-1

Is there a simple way to do a find and replace of values in a file, using another file as input for the values that need to be re-labelled? E.g. I have a tab-delimited file1 with two columns:

a|1|b|C|:1-10(-)      A1
a|2|b|E|:2-11(+)      A2
a_b|3|b|C|:300-302(-)      A3
a|5|b|C|:4-60(+)      A1
a|7|b|D|:71-72(-)      A11

where column 1 (everything before the tab) contains the original name, and column 2 contains the new name. I would like to feed this into a file2, to replace all occurrences of the values. I know that using

sed -i -e 's/a|1|b|C|:1-10(-)/A1/g' file2.txt

will do this one line at a time, but is there a way to just feed in file1 such that all the values in file2 will get re-labelled at once?

- _What is asked_:
Return the find-and-replace question word for word, from "Is there a simple" down to "re-labelled at once?".

- _Data section_:
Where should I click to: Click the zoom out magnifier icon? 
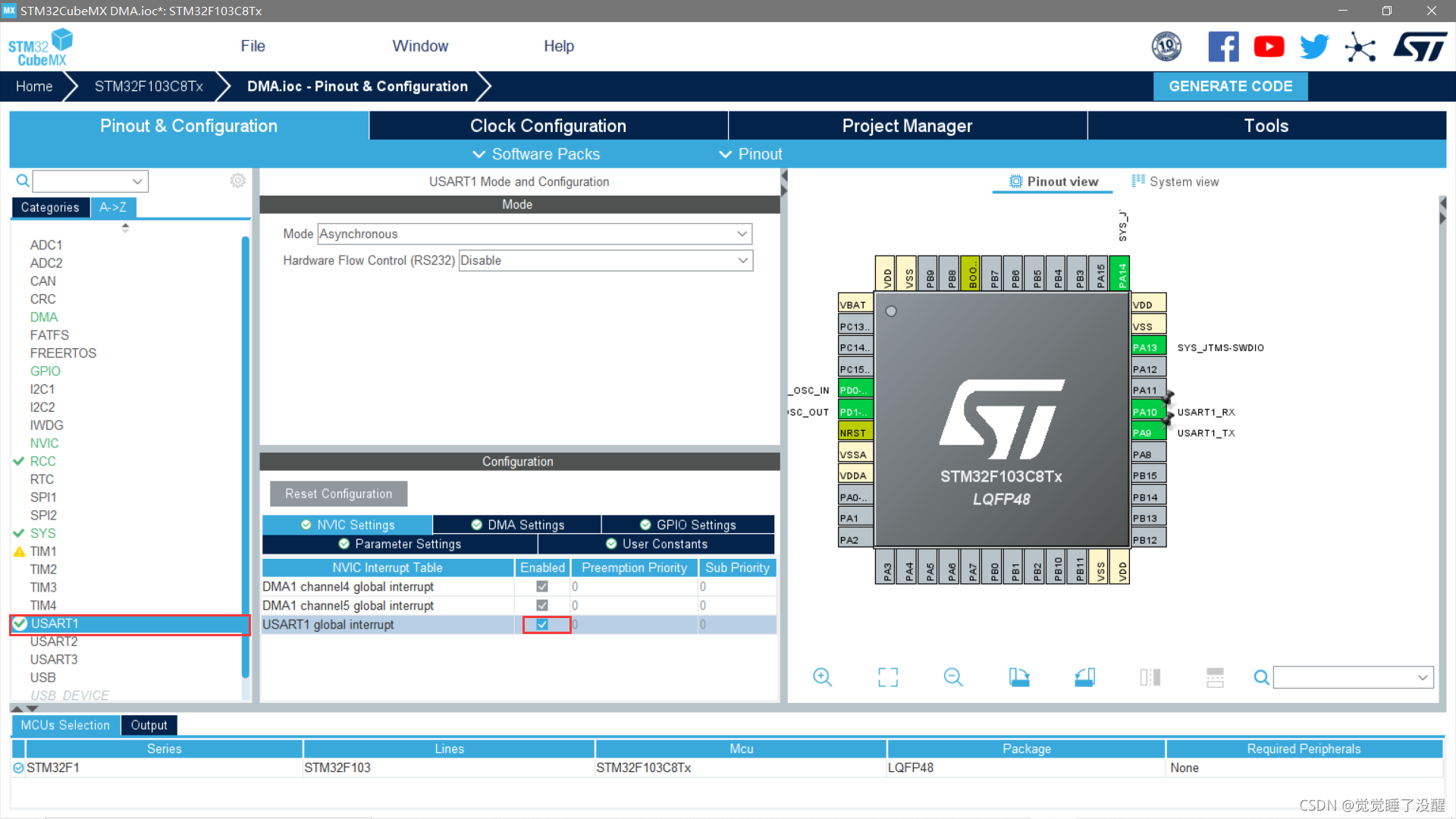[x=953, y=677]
---
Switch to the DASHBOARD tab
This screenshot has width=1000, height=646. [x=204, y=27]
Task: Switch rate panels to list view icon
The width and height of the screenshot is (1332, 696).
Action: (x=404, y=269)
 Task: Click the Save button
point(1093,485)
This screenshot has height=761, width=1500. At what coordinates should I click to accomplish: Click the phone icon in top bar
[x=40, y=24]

- _Result_:
Is there a simple way to do a find and replace of values in a file, using another file as input for the values that need to be re-labelled? E.g. I have a tab-delimited file1 with two columns:

a|1|b|C|:1-10(-)      A1
a|2|b|E|:2-11(+)      A2
a_b|3|b|C|:300-302(-)      A3
a|5|b|C|:4-60(+)      A1
a|7|b|D|:71-72(-)      A11

where column 1 (everything before the tab) contains the original name, and column 2 contains the new name. I would like to feed this into a file2, to replace all occurrences of the values. I know that using

sed -i -e 's/a|1|b|C|:1-10(-)/A1/g' file2.txt

will do this one line at a time, but is there a way to just feed in file1 such that all the values in file2 will get re-labelled at once?